Haven't been asked to boot my laptop at airport security for at least several years now (U.S. and Western European travel) -- although having to take it out of its case and send it through the X-ray machine in a separate plastic tub seems to be a universal requirement.

Are procedures significantly different elsewhere?

Reply to
AES

A long time ago I was told that X-rays are harmful to semiconductors. If this is so, then I would think that they should be even more harmful as the mask gets finer. I suspected that X-ray damage may have contributed to the early demise of laptops which appeared to be otherwise well taken care of.

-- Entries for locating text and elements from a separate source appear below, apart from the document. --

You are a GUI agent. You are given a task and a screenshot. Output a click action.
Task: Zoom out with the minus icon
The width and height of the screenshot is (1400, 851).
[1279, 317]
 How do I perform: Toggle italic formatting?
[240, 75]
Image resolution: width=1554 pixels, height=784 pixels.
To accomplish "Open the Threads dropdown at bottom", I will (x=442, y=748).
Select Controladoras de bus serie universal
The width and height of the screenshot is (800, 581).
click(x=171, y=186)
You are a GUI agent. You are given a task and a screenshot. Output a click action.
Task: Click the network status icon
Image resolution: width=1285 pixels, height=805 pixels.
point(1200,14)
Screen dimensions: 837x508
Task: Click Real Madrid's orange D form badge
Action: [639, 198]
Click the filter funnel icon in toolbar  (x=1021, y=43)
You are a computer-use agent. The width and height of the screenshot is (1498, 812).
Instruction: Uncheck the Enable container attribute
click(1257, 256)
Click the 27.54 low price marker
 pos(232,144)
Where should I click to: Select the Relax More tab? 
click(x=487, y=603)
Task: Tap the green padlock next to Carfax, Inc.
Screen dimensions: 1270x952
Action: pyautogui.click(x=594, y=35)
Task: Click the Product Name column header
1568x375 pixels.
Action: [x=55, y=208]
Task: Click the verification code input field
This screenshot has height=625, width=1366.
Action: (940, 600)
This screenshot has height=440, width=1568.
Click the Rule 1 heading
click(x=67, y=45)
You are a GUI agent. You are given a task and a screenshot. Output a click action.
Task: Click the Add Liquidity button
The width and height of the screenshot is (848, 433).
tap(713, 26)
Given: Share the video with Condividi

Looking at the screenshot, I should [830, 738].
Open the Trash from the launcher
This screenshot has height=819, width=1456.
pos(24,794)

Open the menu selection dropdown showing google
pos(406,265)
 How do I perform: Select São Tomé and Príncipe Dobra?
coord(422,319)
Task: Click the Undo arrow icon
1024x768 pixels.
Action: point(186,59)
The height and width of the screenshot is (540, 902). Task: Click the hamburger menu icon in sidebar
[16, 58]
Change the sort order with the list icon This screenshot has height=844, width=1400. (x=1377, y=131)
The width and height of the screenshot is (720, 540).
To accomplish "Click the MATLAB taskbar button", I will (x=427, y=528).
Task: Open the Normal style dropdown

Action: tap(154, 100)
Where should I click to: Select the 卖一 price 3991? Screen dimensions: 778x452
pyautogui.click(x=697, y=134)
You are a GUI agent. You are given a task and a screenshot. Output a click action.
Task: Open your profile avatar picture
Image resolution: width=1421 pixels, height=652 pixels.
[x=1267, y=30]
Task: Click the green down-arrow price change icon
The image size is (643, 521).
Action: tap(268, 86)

Does anyone have any knowledge as to whether X-rays can really damage electronics? If so, does the package around CPUs, chipsets, etc. protect the innards from it?

Reply to
Geoffrey Welsh

X-ray inspection is an integral part of test in electronics manufacturing. Machines such as the Agilent 5DX systems are comparable to airport x-ray equipment, except they subject the board to several minutes of x-ray energy instead of a few seconds. I can not believe airport inspection equipment could harm electronics if they aren't harmed in the factories during test.

John

Reply to
John Mayson

I'm pretty sure that any electronics that go into space have to be specially "hardened" to resist various cosmic rays (including X-rays) playing havoc with them and damaging them to eventual failure, so any exposure to commercial X-ray sources must have some negative effect to chips without special hardening.

It would be a cumulative thing, all the doses would add up and kill off things after enough of 'em.